There is a way to extend the binomial theorem to include negative $n$. So that you could define

$(x+a)^{-n}=\sum_{k=0}^{\infty}{-n \choose k}x^ka^{-n-k}$

where you define

${-n \choose k}:=(-1)^k{n+k-1 \choose k}$.

Here we use $\dfrac{n(n-1)(n-2)\cdots(n-r+1)}{r!}$ as a definition of ${n \choose r}$.

You can read more about it in this thread.

So expanding $(2x-1)^{-1}$ (around 0) would give you:

${-1 \choose 0}(2x)^0(-1)^{-1}+{-1\choose 1}(2x)^1(-1)^{-1-1}+\cdots +{-1\choose 5}(2x)^5(-1)^{-1-5}+\cdots$

So $2^5{-1\choose 5}(-1)^{-1-5}=2^5(-1)^5{5 \choose 5}(-1)^{-6}=-2^5x^5=-32x^5$

would be your fifth term if I'm not mistaken.

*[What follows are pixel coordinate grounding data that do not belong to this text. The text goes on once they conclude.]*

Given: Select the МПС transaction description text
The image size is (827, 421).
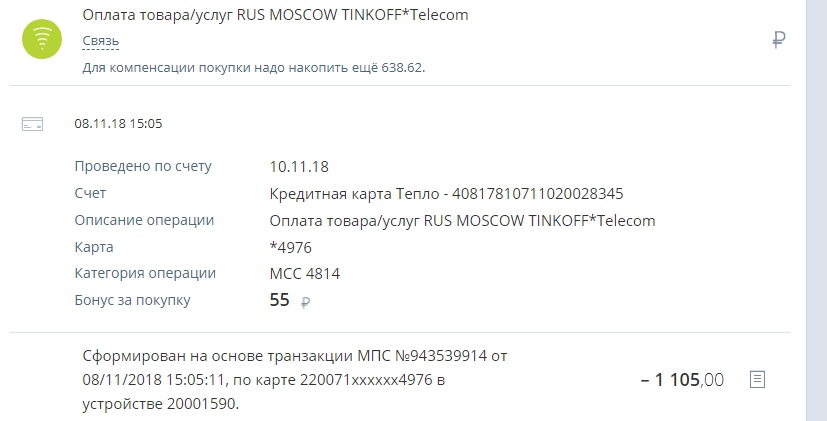Looking at the screenshot, I should click(x=295, y=380).
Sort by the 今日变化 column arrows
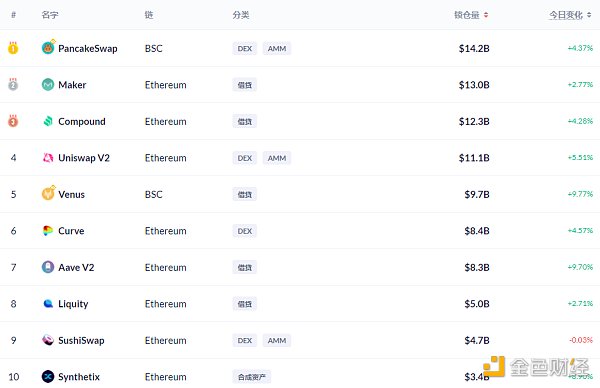The image size is (600, 388). tap(589, 15)
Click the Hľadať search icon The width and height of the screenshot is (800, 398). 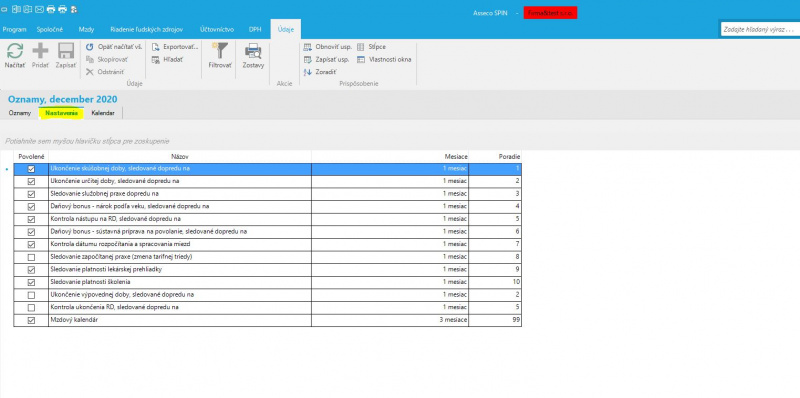coord(156,60)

I am not sure that this was what your teacher meant. In this case it was probably even a lot easier using the answer given by martini. However, it might be a nice thing to use in other cases, especially when you have an even lower negative exponent.

Hope this was at least useful for you.